5.) CPL panels at CAMWS meetings
A highlight of the year for CPL was the publication of “Latin Teaching Standards: Process, Philosophy and Application” by Thomas J. Sienkewicz, Danetta Genung, Carol Ilhendorf, and Sue Robertson, in the Forum section of The Classical Journal 95.1 (1999) 55-63. This article is a written version of the 1998 CPL pedagogy panel on teaching standards at Charlottesville, Virginia. CPL hopes that the information on the development, philosophy and implementation of teaching standards for the Latin classroom will be of value to a wide audience of CAMWS members.
The topic for the 2000 pedagogy panel at Knoxville, entitled “Alternative Assessment in the Classics Classroom,” was suggested by a number of high school teachers. In this panel five high school and college teachers will discuss the philosophy and application of alternative forms of assessment in the Latin and Classics classroom.
CPL is also in the process of planning a pedagogy session on teaching Latin in elementary schools for the CAMWS Southern Section meeting in Athens, Georgia, in October, 2000.
Unlike 1999, the year 2000 has been relatively quite in terms of endangered programs. Quite the contrary, the reports by regional vice-presidents make reference to a number of success stories at both the high school and college/university levels.

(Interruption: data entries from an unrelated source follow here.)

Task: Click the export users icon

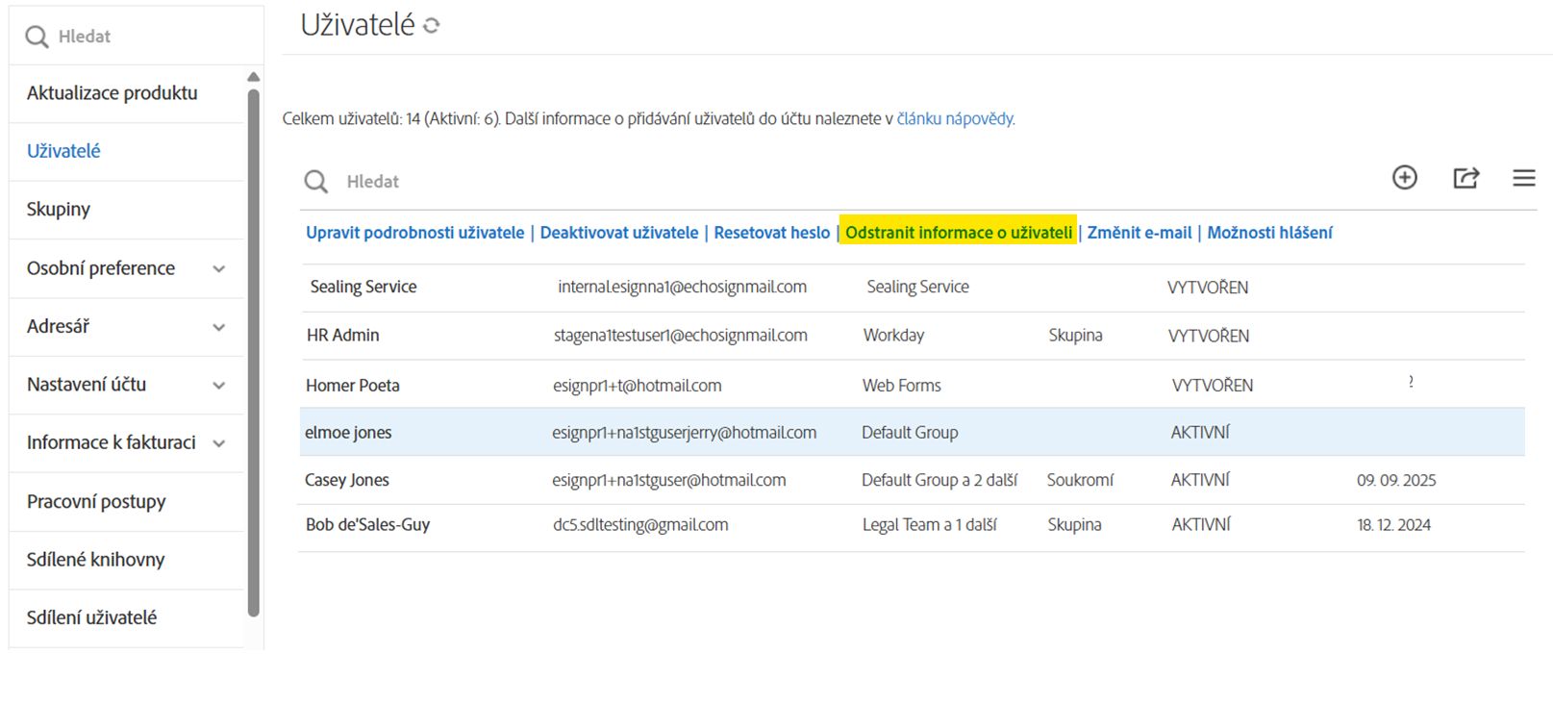Action: tap(1465, 178)
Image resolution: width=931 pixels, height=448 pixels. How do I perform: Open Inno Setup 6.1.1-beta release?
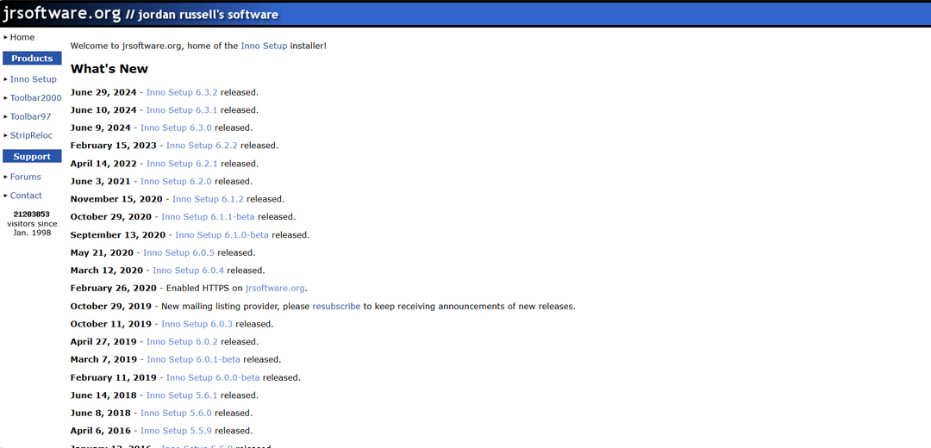[208, 217]
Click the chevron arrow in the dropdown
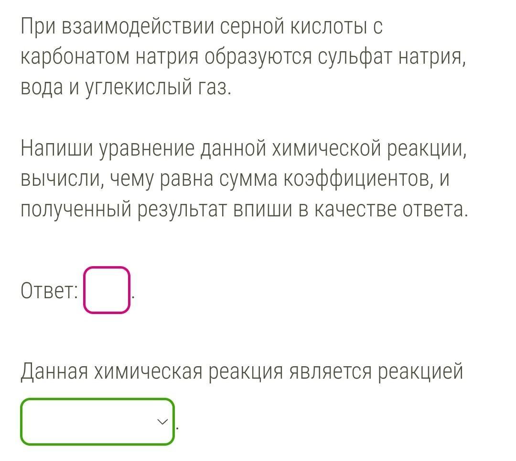This screenshot has height=461, width=516. [162, 422]
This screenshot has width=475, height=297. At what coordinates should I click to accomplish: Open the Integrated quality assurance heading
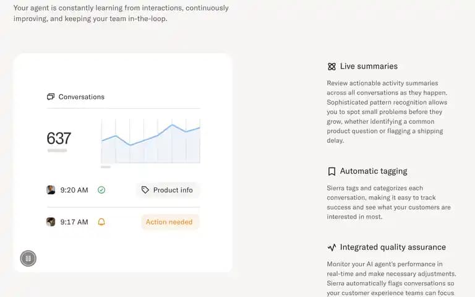[393, 248]
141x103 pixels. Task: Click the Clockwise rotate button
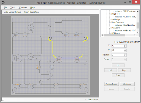point(127,84)
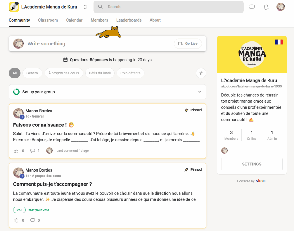Screen dimensions: 294x231
Task: Open the chat messages icon
Action: [252, 7]
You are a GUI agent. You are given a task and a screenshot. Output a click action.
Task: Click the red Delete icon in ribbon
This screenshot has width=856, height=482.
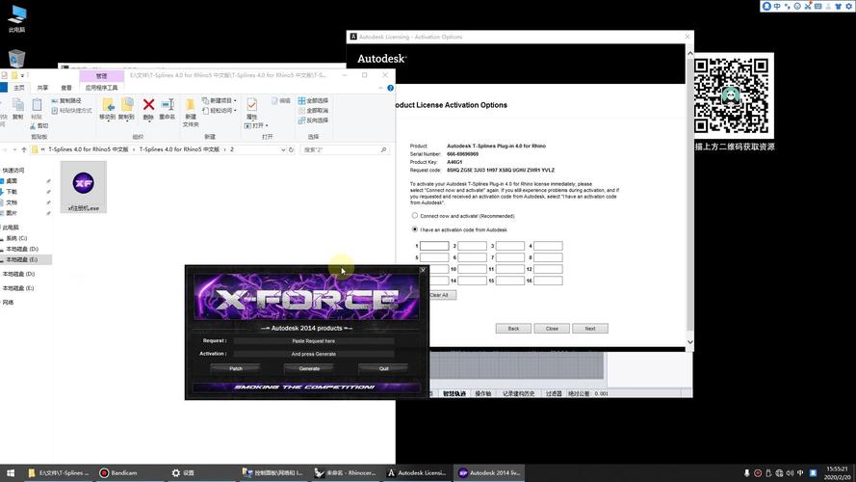(148, 107)
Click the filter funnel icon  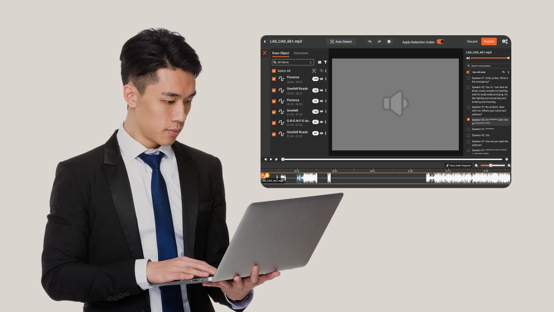pyautogui.click(x=325, y=62)
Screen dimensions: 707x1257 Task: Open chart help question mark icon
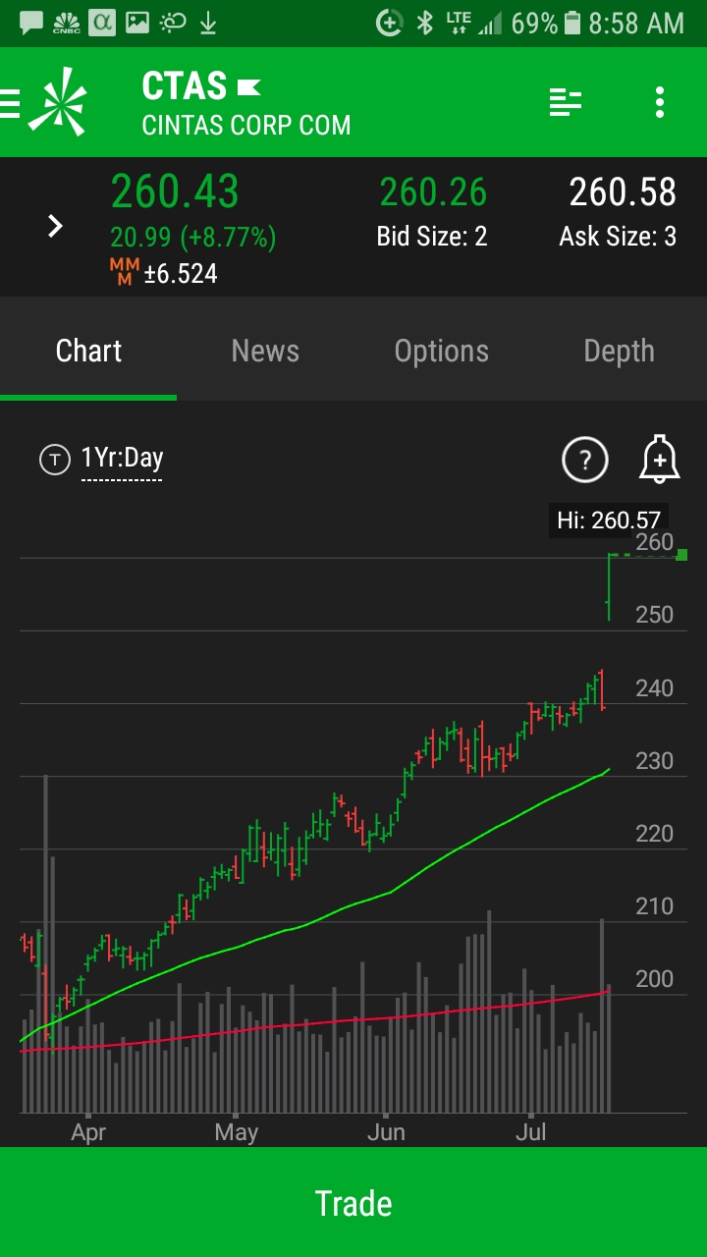(x=585, y=459)
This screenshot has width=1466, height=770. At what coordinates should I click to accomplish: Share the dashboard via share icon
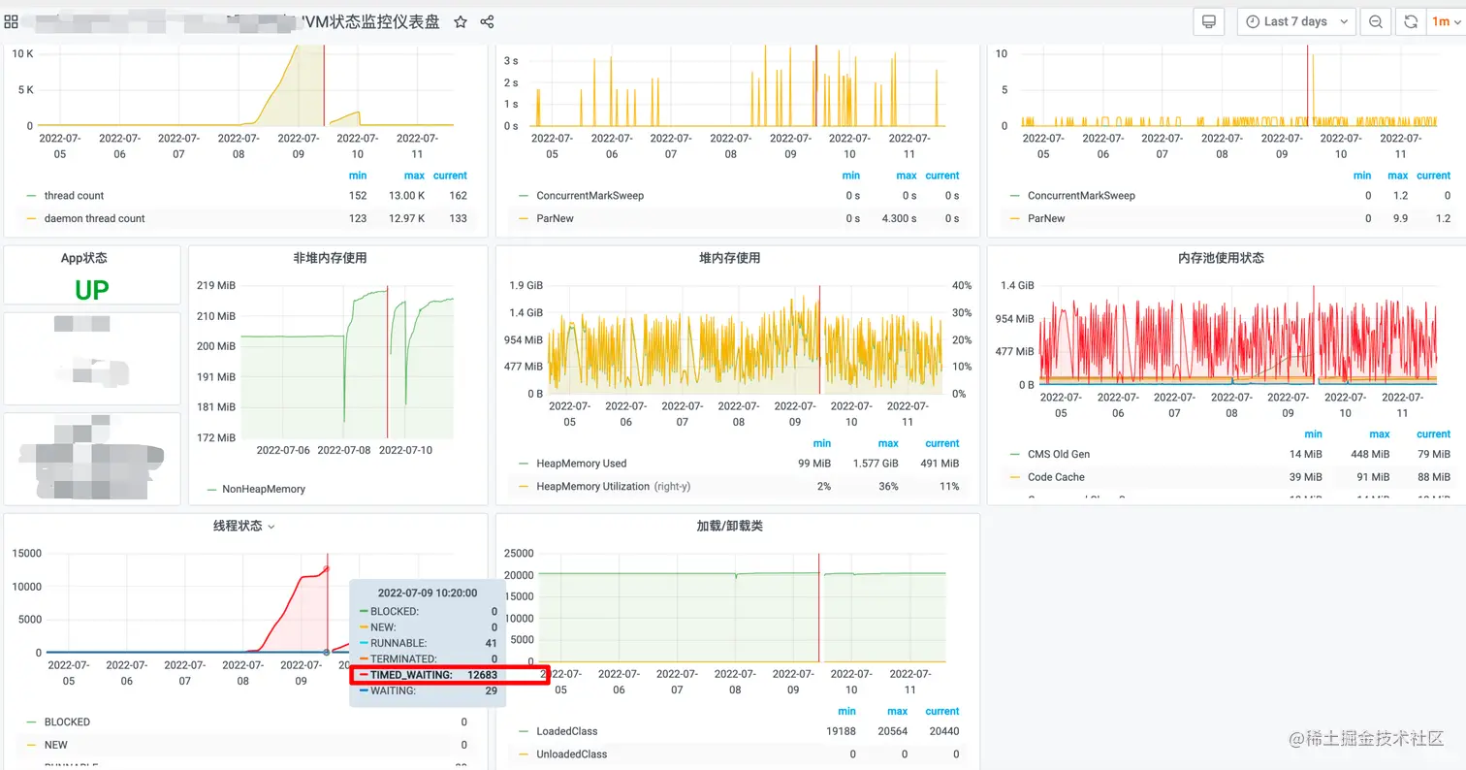pos(488,21)
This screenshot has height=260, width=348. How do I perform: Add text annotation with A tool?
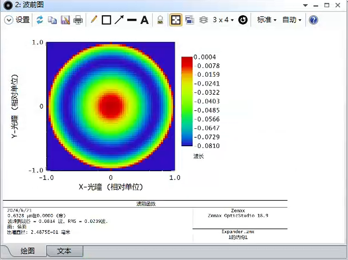[145, 20]
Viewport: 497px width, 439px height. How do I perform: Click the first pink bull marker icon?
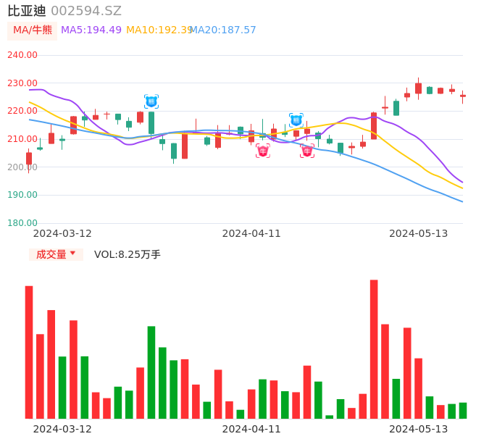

Not only have precarious programs managed to survive but new programs have been established, especially at the college/university levels, in such diverse places as New Mexico, Mississippi, and Michigan. From one point of view, Classics appear to be thriving in CAMWS territory. From another point of view, however, there are serious warning signs on the horizon. Almost every regional report makes reference to the shortage of high school Latin teachers and the possible loss of programs because vacancies cannot be filled. Unless the growing interest in Classics at the college/university level can be used to convert Classics and Latin majors into certified high school Latin teachers, it is a real possibility that the first decade of early 21st-century will be marked by a rapid decrease in the number of high school Latin programs throughout CAMWS territory. In the next few years many capable teachers will reach retirement age. There replacements can only come from the college and university programs which need to reorient themselves from the production of doctoral students and college professors toward the production of the next generation of high school Latin teachers who will insure the long-term vitality of those very college and university programs which all-too-often ignore or devalue them.
CPL is still interested in developing a bank of eloquent testimonials and letters of support for the teaching of Latin from individuals both inside and outside the profession and encourages members to send such materials to the CPL chair. The committee’s hope to develop a set of guidelines to aid teachers in anticipating and avoiding crises wherever possible did not progress very far in 1999-2000 but it is hoped that work on this important project can advance more resolutely during the next year.